That is to say, a function can be sufficiently described by providing a domain, codomain, and a specific mapping rule.

While working through book exercises, I am running into situations where I do not yet know if a desired codomain is actually a set, and therefore I am reluctant to define functions that would otherwise help me with proofs.

For example, let's say that I need to prove some set $Y$ exists (i.e. at the start, I do not know if $Y$ is a set), but I know that all "would-be" elements of $Y$, as individual objects, certainly exist. There are times where it would be very useful for me to describe functions that map elements of a known set $X$ to these "extant" would-be elements of $Y$. However, in order to use this function, I first need to know that $Y$ exists as a set; otherwise, I do not have a codomain and cannot define the function!

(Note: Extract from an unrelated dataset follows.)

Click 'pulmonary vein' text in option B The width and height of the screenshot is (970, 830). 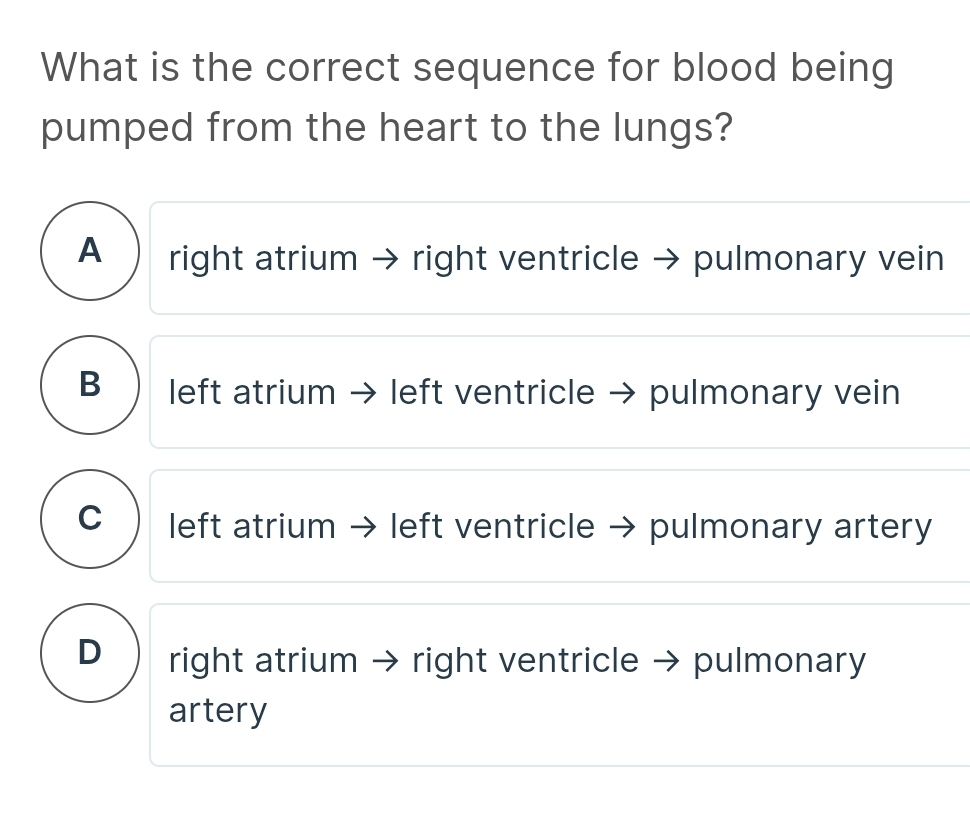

From what I understand about ZFC axioms, I don't think I can just take an infinite collection of objects I know exist and slap on two surrounding set brackets and claim, "Voilia! This is a set!" (I think one can carry this out on finite collections of objects, however, by using the union axiom and the singleton & pair set axioms).

At first, I was tempted into thinking that I could just take some sort of "superset" that definitely contains these would-be elements of $Y$. However, after reading up on Cantor's theorem and Russel's paradox, I realize this strategy won't work (e.g. if my superset was defined as "the set of all sets").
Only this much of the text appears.